Update (2018/08/01): Currently only TensorFlow backend supports proper cleaning up of the session. This can be done by calling K.clear_session(). This will remove EVERYTHING from memory (models, optimizer objects and anything that has tensors internally). So there is no way to remove a specific stale model. This is not a bug of Keras but a limitation of the backends.

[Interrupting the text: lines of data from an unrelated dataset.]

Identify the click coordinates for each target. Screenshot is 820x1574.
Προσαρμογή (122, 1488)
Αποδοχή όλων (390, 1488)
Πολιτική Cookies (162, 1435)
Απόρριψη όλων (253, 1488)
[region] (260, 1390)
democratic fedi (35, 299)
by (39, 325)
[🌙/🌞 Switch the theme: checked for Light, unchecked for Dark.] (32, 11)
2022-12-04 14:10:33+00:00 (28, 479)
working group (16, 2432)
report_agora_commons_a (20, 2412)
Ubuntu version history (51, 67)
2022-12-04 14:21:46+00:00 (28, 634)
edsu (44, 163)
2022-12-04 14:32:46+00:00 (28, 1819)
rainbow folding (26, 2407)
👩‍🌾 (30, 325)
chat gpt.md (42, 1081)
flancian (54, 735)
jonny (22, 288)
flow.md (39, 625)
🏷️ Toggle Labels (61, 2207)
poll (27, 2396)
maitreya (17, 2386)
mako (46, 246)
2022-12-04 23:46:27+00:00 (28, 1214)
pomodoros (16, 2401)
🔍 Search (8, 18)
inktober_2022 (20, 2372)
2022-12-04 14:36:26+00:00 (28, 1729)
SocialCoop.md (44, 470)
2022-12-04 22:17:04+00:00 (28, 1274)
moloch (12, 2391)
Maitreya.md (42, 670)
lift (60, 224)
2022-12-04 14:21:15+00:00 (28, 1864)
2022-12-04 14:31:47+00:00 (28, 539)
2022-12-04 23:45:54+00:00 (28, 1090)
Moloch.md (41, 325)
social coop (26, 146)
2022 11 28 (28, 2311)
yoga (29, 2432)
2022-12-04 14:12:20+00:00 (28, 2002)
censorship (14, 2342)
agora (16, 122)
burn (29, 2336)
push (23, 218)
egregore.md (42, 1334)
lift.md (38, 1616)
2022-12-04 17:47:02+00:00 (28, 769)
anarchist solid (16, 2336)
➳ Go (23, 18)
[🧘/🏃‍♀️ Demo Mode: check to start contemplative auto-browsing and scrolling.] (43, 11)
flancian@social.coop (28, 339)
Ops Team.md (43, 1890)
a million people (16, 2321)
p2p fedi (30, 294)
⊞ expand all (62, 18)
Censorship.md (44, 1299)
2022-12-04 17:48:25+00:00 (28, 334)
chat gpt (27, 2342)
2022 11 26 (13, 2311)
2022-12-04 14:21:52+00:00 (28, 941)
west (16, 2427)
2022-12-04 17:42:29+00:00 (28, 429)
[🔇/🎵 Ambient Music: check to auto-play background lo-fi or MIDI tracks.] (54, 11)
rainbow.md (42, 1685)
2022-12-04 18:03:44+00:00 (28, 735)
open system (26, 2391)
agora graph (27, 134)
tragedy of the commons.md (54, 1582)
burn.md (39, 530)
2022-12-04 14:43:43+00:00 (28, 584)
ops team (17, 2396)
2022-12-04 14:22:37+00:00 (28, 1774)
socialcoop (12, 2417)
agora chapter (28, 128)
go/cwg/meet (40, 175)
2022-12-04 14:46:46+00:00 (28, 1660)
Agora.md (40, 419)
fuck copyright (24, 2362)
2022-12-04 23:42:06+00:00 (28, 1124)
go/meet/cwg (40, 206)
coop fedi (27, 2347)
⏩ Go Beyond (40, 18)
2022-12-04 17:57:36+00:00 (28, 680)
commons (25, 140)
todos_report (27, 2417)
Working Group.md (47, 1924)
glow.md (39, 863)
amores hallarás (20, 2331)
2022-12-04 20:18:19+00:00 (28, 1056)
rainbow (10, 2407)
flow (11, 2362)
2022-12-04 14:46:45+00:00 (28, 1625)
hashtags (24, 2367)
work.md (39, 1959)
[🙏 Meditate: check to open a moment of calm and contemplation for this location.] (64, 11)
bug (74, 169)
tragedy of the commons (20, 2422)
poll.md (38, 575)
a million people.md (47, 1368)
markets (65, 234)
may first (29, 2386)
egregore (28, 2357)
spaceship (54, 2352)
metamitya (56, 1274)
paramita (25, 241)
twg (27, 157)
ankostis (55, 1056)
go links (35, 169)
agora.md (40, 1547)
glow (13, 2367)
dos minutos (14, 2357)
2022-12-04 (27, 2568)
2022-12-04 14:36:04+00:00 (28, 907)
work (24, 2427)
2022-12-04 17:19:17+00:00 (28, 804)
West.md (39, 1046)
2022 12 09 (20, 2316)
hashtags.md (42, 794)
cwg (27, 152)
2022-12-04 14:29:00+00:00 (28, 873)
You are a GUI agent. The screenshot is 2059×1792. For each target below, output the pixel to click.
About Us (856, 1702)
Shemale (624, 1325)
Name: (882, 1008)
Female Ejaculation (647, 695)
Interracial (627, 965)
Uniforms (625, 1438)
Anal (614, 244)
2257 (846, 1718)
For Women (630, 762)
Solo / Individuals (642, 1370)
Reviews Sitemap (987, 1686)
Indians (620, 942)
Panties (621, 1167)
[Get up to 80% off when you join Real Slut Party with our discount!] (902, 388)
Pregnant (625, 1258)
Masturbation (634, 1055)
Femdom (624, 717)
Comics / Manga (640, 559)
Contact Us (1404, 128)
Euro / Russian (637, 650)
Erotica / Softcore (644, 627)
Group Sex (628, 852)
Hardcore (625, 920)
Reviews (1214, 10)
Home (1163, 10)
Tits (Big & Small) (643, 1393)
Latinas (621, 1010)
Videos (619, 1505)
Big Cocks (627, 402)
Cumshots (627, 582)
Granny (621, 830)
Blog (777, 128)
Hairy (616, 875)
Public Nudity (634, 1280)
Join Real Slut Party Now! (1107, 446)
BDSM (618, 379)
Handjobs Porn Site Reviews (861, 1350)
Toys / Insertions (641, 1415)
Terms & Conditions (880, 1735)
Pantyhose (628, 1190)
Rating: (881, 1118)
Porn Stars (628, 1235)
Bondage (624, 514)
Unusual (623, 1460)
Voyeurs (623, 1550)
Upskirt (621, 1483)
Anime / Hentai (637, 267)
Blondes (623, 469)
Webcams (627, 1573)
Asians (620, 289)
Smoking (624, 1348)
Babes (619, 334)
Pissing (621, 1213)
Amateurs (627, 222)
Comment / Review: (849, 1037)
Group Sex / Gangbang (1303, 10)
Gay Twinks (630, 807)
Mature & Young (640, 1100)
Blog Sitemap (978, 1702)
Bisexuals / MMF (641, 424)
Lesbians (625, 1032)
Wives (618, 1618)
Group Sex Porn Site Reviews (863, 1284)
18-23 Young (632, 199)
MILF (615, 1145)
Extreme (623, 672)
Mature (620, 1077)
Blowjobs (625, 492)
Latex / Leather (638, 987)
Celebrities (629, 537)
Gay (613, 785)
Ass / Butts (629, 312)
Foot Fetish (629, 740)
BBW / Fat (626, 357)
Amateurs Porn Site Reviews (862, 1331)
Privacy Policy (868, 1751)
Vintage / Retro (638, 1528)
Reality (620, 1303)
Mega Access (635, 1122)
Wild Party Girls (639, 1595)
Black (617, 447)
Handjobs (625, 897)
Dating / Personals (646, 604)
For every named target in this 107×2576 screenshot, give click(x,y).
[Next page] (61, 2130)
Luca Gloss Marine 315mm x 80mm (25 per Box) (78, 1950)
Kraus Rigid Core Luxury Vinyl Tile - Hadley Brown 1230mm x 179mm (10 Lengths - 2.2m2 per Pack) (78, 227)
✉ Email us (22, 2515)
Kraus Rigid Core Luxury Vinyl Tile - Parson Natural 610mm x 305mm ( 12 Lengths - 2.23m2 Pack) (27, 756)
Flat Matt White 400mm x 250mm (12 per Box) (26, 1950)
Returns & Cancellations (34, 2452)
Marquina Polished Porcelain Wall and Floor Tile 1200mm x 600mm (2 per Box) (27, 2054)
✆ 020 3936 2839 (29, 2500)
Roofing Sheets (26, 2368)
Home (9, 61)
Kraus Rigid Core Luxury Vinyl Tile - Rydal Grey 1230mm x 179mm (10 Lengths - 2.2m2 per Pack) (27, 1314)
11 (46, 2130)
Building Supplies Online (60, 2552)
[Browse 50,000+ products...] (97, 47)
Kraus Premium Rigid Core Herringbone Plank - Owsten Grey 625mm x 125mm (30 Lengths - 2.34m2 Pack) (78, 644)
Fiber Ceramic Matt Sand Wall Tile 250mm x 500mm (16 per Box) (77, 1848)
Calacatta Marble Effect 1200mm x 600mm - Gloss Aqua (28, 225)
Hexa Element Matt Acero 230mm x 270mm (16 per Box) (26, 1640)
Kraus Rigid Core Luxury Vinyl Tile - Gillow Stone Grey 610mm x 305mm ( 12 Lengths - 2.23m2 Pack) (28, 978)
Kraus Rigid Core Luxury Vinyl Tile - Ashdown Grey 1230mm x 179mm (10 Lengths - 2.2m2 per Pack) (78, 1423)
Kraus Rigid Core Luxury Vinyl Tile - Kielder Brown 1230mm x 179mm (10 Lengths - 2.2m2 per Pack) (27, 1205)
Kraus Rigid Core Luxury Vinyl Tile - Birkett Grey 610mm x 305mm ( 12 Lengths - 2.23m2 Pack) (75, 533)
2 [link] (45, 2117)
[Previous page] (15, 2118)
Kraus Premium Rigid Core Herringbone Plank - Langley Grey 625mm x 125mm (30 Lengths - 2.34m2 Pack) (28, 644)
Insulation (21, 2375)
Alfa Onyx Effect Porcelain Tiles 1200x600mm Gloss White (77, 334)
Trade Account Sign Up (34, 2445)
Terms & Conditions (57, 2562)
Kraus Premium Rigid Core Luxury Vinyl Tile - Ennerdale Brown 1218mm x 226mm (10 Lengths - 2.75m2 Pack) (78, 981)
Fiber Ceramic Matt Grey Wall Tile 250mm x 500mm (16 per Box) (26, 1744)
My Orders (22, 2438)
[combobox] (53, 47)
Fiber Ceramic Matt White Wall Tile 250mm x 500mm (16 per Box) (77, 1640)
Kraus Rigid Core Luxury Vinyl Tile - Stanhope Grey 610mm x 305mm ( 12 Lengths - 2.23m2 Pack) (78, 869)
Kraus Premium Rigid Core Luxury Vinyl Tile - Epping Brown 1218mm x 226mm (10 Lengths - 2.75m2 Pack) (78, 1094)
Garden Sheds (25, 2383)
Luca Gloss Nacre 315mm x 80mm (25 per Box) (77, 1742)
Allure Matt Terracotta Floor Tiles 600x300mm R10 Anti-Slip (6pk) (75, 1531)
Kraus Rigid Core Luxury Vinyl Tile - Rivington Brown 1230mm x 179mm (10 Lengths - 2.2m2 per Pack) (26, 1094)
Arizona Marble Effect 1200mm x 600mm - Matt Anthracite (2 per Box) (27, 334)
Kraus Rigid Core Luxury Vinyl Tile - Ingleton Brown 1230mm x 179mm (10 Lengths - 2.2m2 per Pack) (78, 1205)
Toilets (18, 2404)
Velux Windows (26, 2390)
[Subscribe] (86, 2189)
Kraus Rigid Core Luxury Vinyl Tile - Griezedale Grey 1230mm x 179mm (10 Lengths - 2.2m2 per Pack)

So clearly the way to go is to create a process everytime I load a model and wait for it to end and then create another one in a fresh process like here:

import multitasking
def train_model_in_new_process(model_module, kfold_object, x, y, x_test, y_test, epochs, model_file_count):
    training_process = multiprocessing.Process(target=train_model, args=(x, y, x_test, y_test, epochs, model_file_count, ))
    training_process.start()
    training_process.join()

but then it throws this error:

  File "train.py", line 110, in train_model_in_new_process
    training_process.start()
  File "F:\Python\envs\tensorflow\lib\multiprocessing\process.py", line 105, in start
    self._popen = self._Popen(self)
  File "F:\Python\envs\tensorflow\lib\multiprocessing\context.py", line 223, in _Popen
    return _default_context.get_context().Process._Popen(process_obj)
  File "F:\Python\envs\tensorflow\lib\multiprocessing\context.py", line 322, in _Popen
    return Popen(process_obj)
  File "F:\Python\envs\tensorflow\lib\multiprocessing\popen_spawn_win32.py", line 65, in __init__
    reduction.dump(process_obj, to_child)
  File "F:\Python\envs\tensorflow\lib\multiprocessing\reduction.py", line 60, in dump
    ForkingPickler(file, protocol).dump(obj)
TypeError: can't pickle module objects
Using TensorFlow backend.
Traceback (most recent call last):
  File "<string>", line 1, in <module>
  File "F:\Python\envs\tensorflow\lib\multiprocessing\spawn.py", line 105, in spawn_main
    exitcode = _main(fd)
  File "F:\Python\envs\tensorflow\lib\multiprocessing\spawn.py", line 115, in _main
    self = reduction.pickle.load(from_parent)
EOFError: Ran out of input

I really can't utilize the information presented in the error to see what I was doing wrong. It is clearly pointing at the line training_process.start(), but I can't seem to understand what's causing the problem.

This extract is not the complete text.